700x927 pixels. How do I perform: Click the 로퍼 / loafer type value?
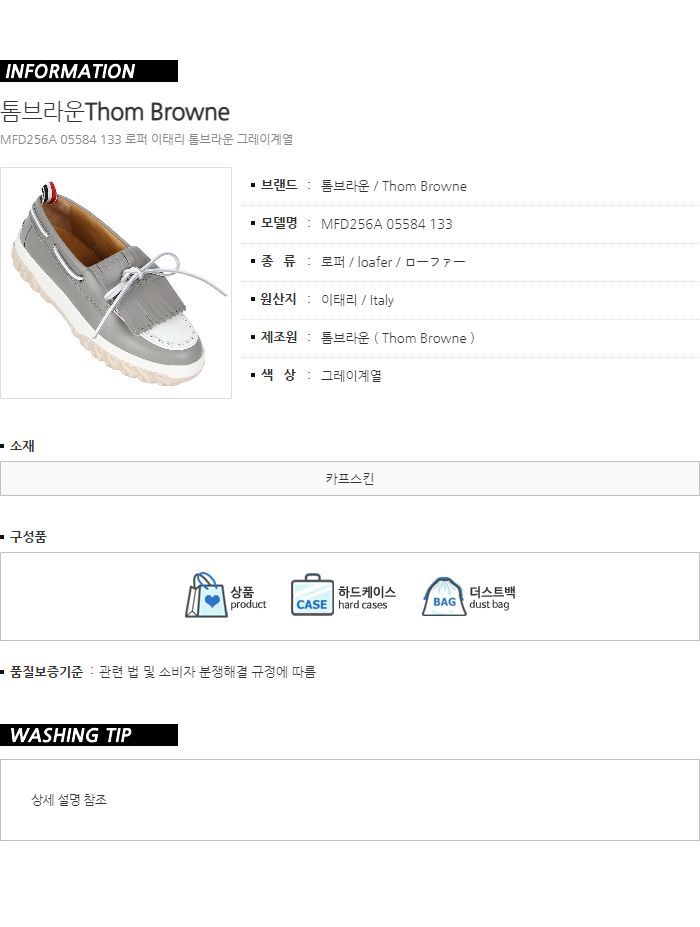tap(393, 262)
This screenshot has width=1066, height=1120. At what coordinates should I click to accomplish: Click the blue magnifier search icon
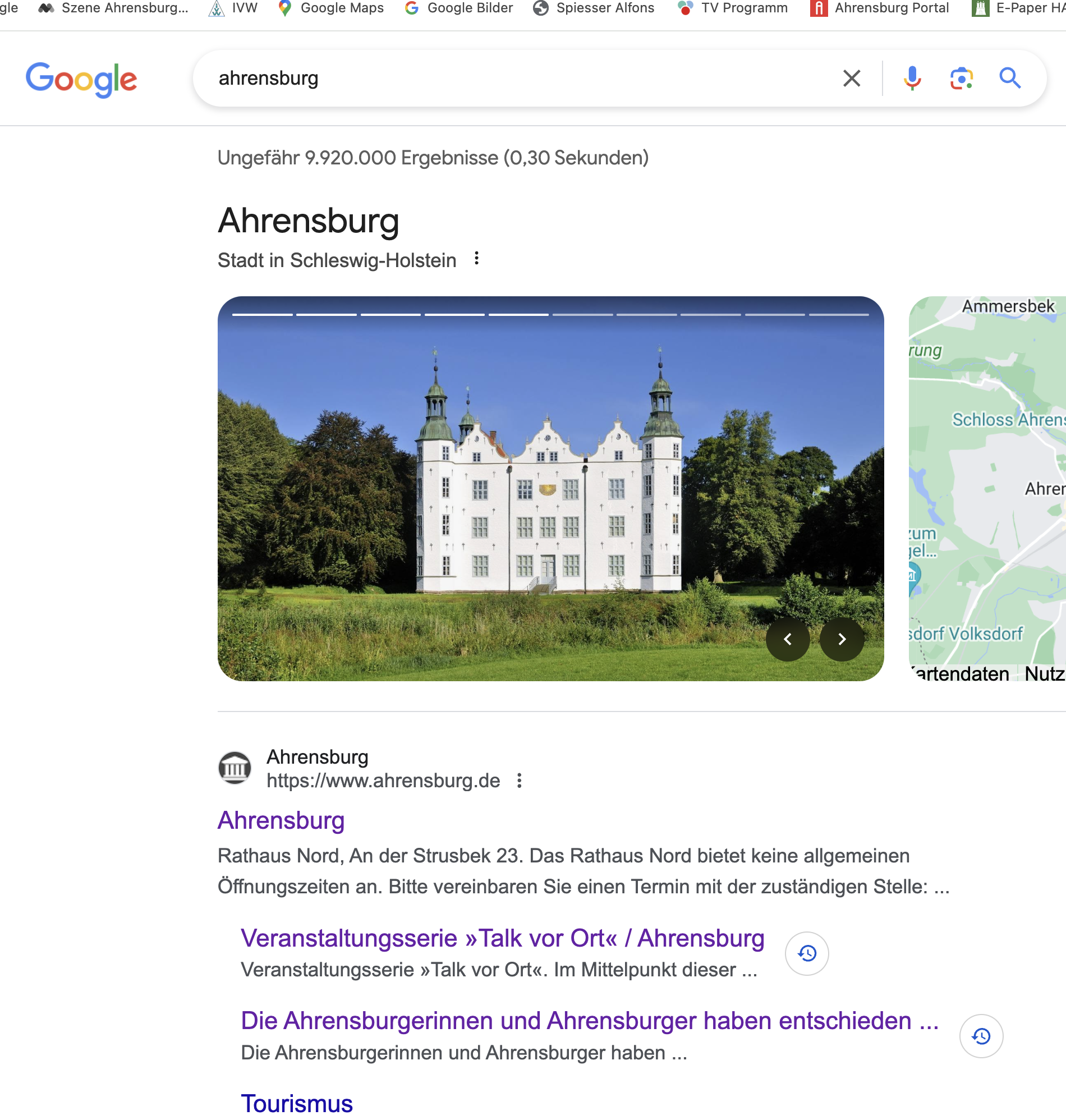coord(1010,78)

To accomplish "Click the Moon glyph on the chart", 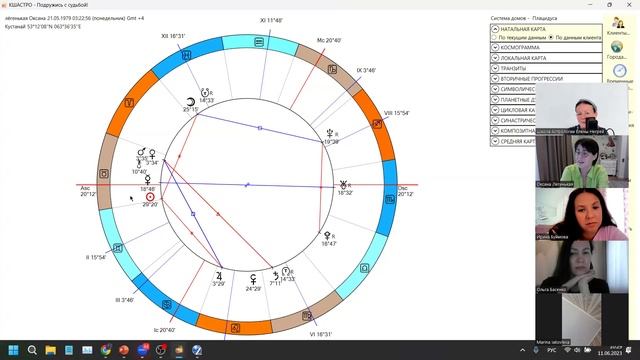I will tap(190, 102).
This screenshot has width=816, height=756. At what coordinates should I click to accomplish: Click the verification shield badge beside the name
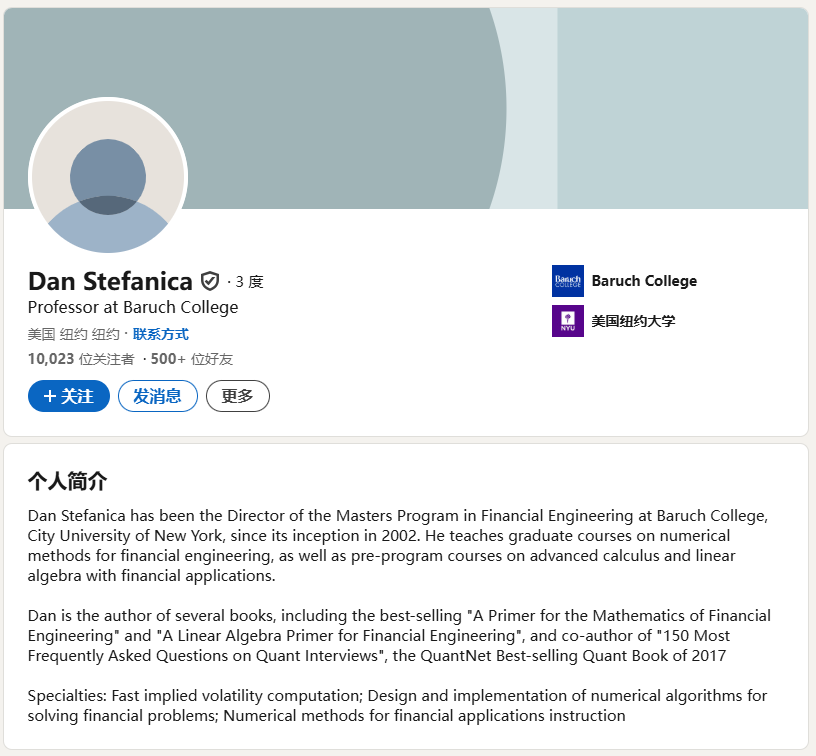coord(210,281)
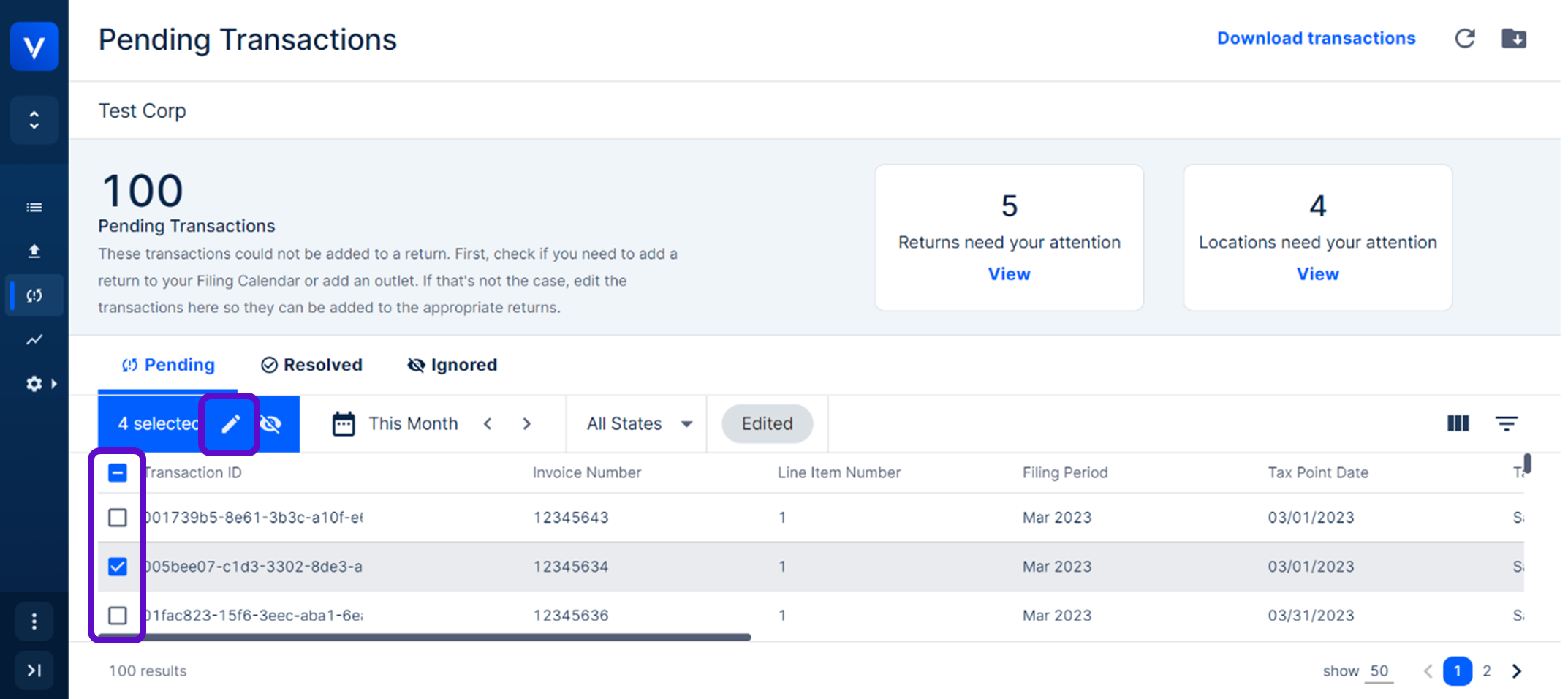Check the box for invoice 12345643

pyautogui.click(x=118, y=518)
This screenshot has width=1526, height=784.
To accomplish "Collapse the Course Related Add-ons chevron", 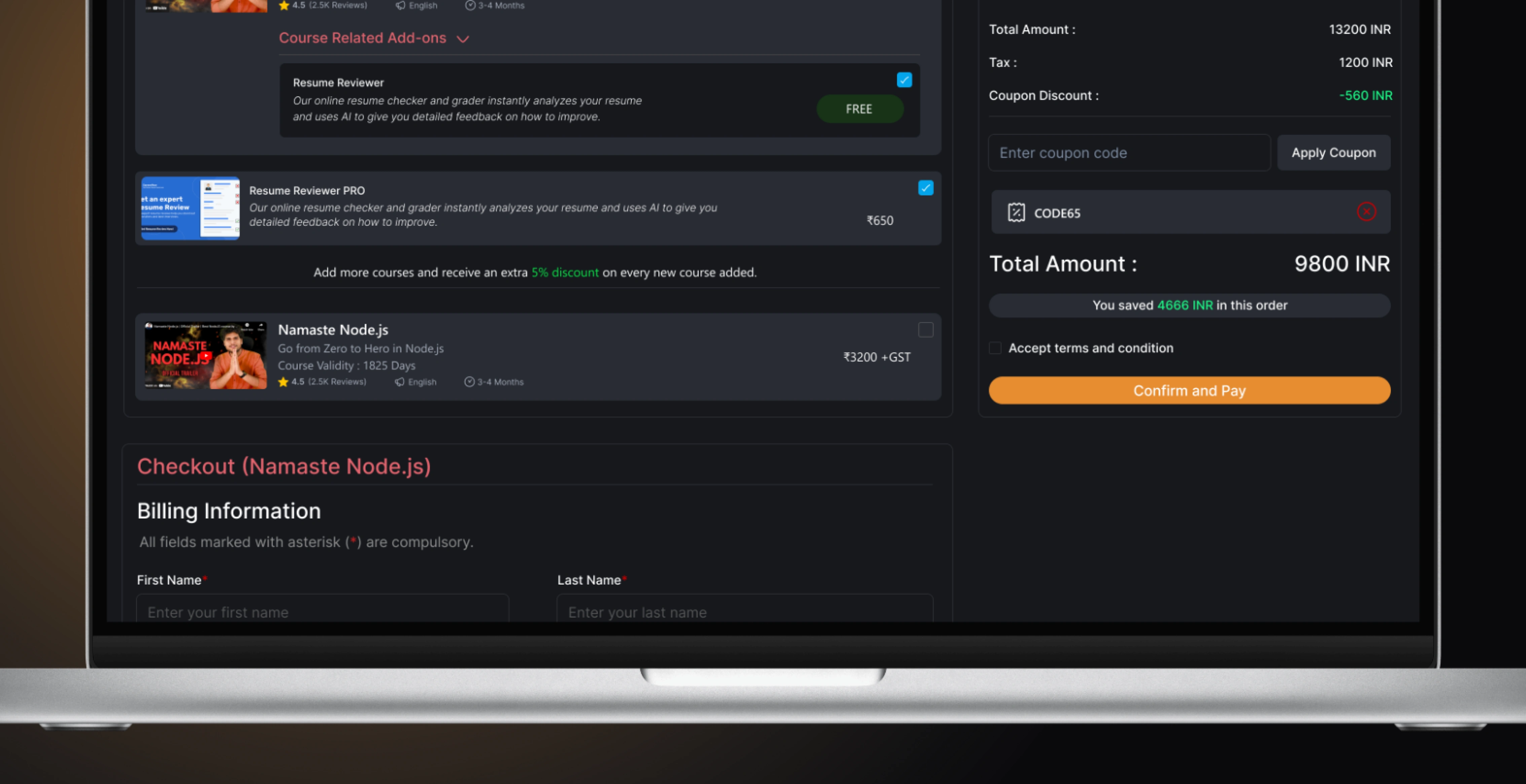I will pos(463,39).
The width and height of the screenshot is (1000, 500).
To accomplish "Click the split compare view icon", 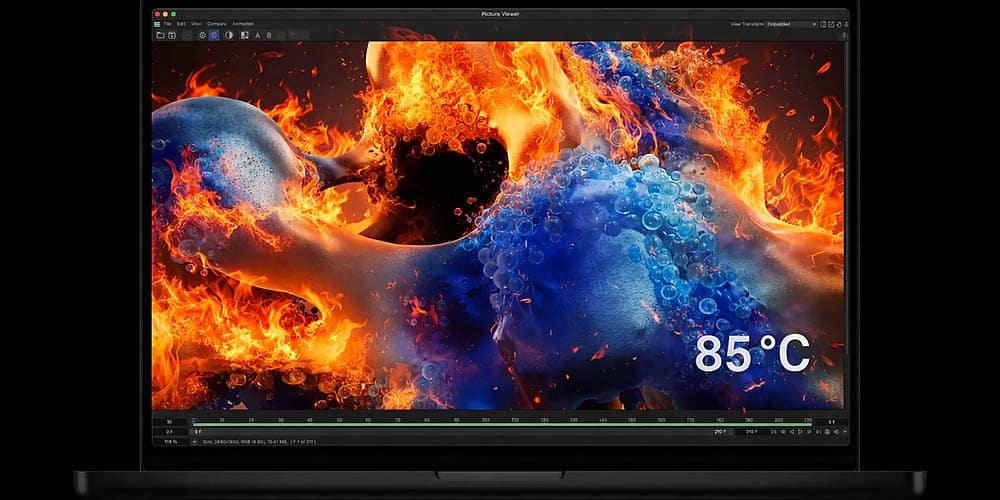I will point(244,35).
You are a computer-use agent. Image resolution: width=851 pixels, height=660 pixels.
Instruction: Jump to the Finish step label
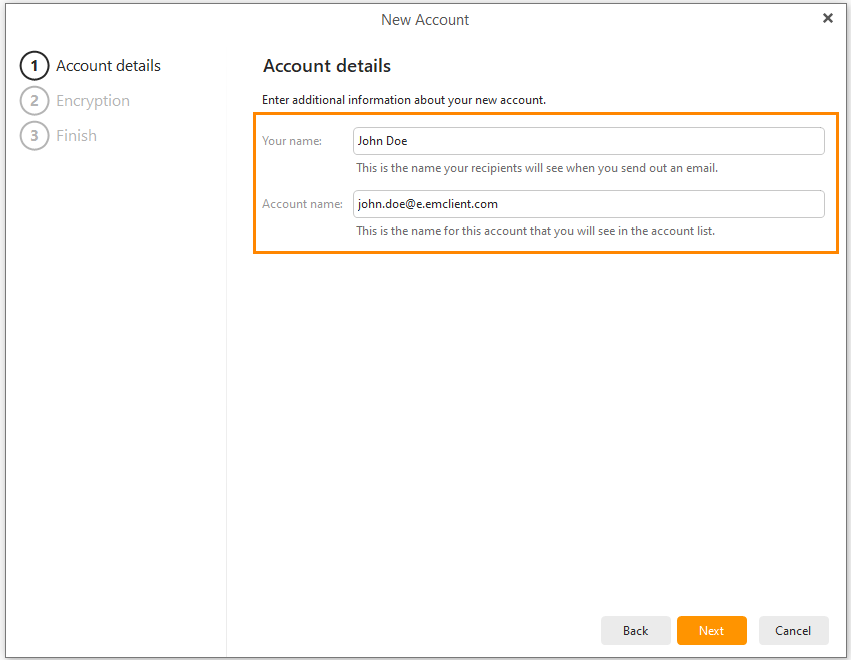(x=77, y=136)
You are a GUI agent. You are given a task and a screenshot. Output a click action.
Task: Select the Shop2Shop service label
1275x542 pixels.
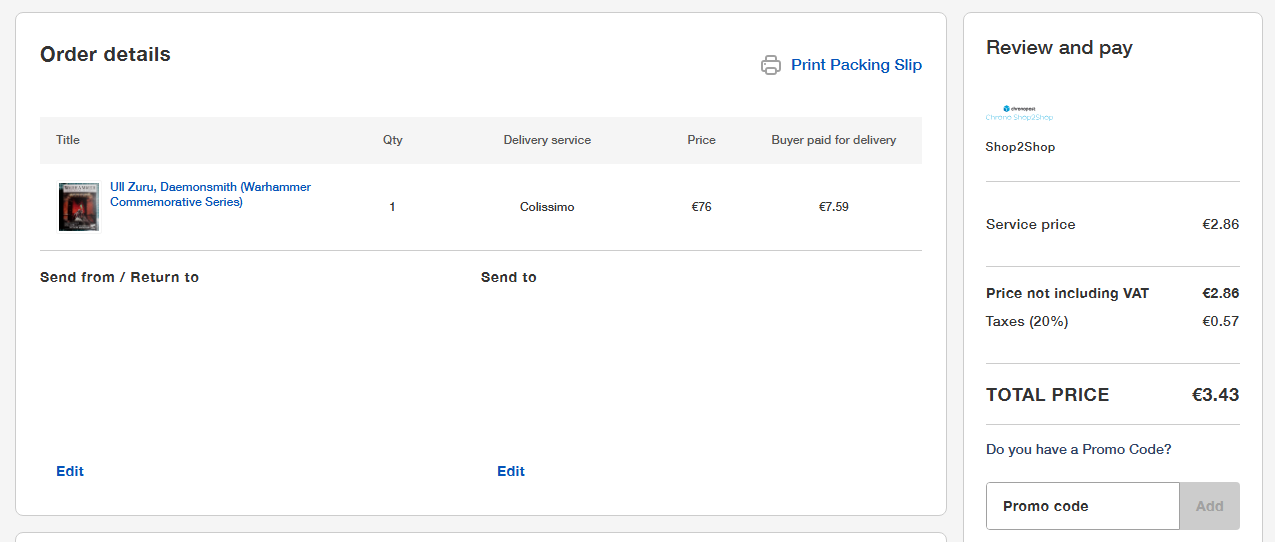point(1020,147)
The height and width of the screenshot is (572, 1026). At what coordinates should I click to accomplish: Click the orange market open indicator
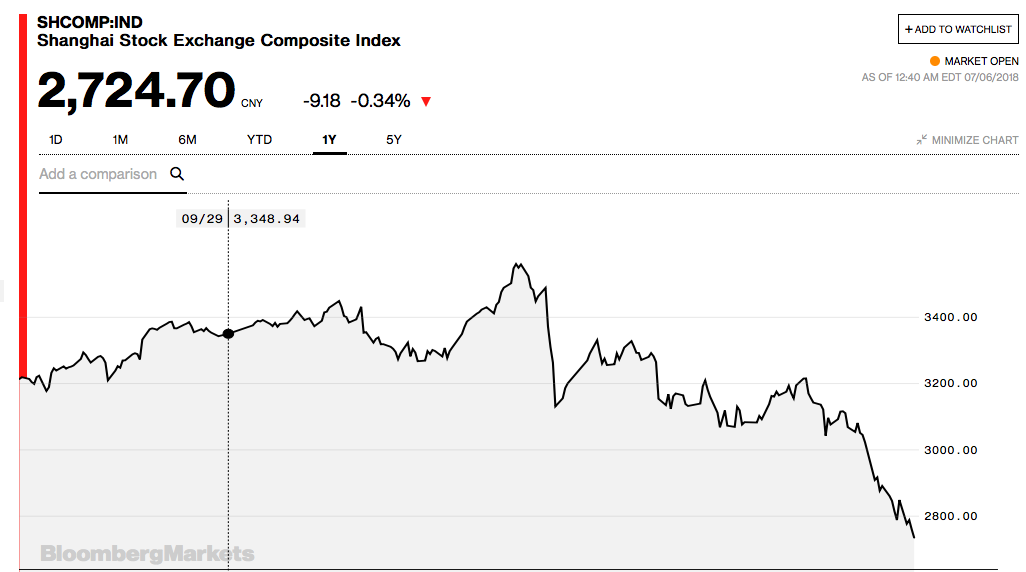(935, 61)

..............................

__Aim of the task__. Your reply should hold every line from the data that contains "agent", copied in full.

__Written solution__.
You are a computer-use agent. Image resolution: width=851 pixels, height=660 pixels.
You are a GUI agent. You are given a task and a screenshot. Output a click action.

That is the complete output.